==== Input data ====

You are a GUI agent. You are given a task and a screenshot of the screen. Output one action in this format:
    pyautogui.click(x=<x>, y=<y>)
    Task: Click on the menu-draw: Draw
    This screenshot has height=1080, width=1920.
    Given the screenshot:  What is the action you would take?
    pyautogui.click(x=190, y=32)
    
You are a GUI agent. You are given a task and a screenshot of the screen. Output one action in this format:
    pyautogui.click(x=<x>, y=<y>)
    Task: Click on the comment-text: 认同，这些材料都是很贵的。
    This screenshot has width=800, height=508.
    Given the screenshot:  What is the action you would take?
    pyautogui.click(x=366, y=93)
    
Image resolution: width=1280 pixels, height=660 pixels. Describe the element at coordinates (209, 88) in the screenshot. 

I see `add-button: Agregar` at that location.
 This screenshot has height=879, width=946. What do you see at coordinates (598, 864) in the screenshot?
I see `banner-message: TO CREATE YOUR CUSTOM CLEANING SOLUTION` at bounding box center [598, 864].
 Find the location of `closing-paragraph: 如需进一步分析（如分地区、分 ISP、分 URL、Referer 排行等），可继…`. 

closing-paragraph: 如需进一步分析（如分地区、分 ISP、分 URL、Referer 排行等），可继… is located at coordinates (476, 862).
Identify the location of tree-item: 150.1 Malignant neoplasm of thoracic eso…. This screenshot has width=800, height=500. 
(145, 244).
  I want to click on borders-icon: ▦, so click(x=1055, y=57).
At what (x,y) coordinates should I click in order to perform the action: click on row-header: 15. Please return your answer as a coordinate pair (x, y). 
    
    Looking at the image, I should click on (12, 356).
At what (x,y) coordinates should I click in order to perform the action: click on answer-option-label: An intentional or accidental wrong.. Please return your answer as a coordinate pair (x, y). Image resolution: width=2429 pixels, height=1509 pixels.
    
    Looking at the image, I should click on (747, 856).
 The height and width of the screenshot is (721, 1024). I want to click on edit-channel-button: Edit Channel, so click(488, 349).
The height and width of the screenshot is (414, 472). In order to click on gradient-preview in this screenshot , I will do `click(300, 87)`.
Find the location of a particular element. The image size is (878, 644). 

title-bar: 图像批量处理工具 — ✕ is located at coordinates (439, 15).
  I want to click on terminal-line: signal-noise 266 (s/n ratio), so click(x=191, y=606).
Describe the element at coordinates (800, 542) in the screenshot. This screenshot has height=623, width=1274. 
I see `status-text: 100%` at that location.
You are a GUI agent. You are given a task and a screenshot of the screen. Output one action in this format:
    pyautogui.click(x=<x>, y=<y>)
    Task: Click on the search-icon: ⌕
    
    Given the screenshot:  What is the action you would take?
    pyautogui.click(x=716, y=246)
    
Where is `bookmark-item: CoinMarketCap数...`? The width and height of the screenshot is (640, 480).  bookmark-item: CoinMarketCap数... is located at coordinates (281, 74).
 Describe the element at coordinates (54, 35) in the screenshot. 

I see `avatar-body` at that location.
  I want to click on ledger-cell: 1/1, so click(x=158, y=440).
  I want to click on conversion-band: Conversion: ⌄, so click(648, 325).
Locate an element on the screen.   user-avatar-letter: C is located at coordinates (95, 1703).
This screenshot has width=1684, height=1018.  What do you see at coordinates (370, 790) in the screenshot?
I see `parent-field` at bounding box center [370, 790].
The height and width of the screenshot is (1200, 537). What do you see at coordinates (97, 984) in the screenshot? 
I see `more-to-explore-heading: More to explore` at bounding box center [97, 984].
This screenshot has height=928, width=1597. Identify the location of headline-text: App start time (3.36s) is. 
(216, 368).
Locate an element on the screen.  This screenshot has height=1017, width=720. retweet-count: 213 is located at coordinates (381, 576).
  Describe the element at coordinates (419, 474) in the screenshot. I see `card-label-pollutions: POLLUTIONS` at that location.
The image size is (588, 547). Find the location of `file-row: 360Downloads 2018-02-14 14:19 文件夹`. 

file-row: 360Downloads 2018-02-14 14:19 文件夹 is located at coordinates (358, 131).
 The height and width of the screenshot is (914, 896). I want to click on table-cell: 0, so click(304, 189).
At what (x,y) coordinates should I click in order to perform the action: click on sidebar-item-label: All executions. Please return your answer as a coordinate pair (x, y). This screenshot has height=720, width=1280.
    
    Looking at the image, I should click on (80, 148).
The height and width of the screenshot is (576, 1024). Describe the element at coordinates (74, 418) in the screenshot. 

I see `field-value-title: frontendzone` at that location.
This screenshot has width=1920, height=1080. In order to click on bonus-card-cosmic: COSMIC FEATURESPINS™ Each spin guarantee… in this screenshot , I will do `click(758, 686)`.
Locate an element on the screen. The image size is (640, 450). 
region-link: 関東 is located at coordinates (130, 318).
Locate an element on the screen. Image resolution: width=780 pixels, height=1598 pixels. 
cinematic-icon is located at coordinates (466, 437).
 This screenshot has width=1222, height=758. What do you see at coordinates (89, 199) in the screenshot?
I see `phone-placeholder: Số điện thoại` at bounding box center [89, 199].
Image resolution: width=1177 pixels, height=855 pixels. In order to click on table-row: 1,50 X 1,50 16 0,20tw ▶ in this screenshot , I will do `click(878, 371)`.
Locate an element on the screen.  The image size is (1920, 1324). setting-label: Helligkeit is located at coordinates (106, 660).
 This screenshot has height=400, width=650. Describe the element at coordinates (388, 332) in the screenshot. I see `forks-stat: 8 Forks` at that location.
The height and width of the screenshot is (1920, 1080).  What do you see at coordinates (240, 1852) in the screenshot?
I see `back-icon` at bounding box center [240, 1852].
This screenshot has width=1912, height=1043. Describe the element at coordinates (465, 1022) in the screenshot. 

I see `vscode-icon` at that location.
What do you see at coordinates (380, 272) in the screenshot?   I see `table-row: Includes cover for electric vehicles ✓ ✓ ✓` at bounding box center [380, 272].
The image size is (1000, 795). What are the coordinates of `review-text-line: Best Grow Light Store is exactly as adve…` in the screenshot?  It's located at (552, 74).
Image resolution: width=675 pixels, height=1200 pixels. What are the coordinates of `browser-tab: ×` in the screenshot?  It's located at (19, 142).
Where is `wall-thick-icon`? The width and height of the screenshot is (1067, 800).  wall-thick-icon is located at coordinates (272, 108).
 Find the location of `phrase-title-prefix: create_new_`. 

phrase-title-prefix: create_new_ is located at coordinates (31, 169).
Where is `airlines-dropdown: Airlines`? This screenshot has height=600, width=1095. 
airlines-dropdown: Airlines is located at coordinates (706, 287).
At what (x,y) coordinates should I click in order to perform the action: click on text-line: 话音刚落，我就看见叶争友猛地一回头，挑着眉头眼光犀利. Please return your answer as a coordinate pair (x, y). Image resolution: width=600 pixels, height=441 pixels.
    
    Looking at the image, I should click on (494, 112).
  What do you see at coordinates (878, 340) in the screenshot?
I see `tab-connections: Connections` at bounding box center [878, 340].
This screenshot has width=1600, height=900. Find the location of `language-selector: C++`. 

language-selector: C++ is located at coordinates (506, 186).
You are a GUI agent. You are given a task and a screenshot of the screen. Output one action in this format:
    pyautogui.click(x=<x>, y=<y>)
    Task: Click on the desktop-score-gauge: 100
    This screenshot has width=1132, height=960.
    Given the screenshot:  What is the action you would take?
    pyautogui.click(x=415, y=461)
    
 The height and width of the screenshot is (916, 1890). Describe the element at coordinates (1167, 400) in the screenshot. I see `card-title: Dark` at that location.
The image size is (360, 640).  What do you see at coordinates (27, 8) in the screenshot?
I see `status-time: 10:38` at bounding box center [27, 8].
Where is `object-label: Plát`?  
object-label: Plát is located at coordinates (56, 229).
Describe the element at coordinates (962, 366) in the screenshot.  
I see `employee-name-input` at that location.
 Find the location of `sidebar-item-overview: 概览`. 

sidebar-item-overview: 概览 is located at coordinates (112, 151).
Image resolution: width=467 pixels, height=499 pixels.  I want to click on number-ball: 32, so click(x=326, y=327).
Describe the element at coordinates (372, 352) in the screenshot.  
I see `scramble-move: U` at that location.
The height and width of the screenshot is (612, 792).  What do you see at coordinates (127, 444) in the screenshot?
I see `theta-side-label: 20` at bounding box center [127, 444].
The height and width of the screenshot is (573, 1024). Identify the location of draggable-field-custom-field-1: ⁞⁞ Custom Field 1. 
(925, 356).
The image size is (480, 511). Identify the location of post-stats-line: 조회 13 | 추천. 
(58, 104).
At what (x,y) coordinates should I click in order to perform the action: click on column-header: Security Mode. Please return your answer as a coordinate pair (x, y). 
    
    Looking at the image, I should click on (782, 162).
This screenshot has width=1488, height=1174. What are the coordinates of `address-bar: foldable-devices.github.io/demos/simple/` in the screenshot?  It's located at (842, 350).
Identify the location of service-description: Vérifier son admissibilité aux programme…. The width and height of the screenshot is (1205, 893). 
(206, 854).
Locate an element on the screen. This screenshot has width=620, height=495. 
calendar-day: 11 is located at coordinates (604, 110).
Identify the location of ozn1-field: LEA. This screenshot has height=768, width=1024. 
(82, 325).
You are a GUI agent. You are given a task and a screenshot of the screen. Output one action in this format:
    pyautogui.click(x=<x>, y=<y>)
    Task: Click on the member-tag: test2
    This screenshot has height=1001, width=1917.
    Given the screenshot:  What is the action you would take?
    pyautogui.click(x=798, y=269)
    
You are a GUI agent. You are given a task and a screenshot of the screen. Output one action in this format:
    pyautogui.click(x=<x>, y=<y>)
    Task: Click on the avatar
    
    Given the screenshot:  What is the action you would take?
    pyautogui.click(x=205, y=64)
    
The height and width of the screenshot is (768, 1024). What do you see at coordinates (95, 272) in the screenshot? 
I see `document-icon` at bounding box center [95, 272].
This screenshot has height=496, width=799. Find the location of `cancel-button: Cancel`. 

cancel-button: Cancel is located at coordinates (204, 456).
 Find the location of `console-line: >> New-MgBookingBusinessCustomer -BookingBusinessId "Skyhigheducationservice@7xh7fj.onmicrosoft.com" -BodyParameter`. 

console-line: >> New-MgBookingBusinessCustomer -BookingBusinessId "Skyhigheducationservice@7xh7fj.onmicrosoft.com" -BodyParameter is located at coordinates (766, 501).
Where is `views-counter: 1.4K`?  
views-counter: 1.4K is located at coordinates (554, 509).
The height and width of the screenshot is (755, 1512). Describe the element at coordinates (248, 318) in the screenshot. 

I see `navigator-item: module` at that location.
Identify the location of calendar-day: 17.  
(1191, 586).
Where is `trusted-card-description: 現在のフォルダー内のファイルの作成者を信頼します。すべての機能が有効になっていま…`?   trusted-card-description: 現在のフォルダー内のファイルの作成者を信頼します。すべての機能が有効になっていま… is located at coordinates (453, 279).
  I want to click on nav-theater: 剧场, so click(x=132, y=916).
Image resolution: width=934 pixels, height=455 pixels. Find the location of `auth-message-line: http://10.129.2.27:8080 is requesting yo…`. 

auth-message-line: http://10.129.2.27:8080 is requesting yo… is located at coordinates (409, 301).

====

**Task brief:** Output the entries verbatim, starting with the line containing "Image resolution: width=675" and continuing through the line containing "airlines-dropdown: Airlines is".

**Problem solution:**
Image resolution: width=675 pixels, height=1200 pixels. What are the coordinates of `browser-tab: ×` in the screenshot?  It's located at (19, 142).
Where is `wall-thick-icon`? The width and height of the screenshot is (1067, 800).  wall-thick-icon is located at coordinates (272, 108).
 Find the location of `phrase-title-prefix: create_new_`. 

phrase-title-prefix: create_new_ is located at coordinates (31, 169).
Where is `airlines-dropdown: Airlines`? This screenshot has height=600, width=1095. 
airlines-dropdown: Airlines is located at coordinates (706, 287).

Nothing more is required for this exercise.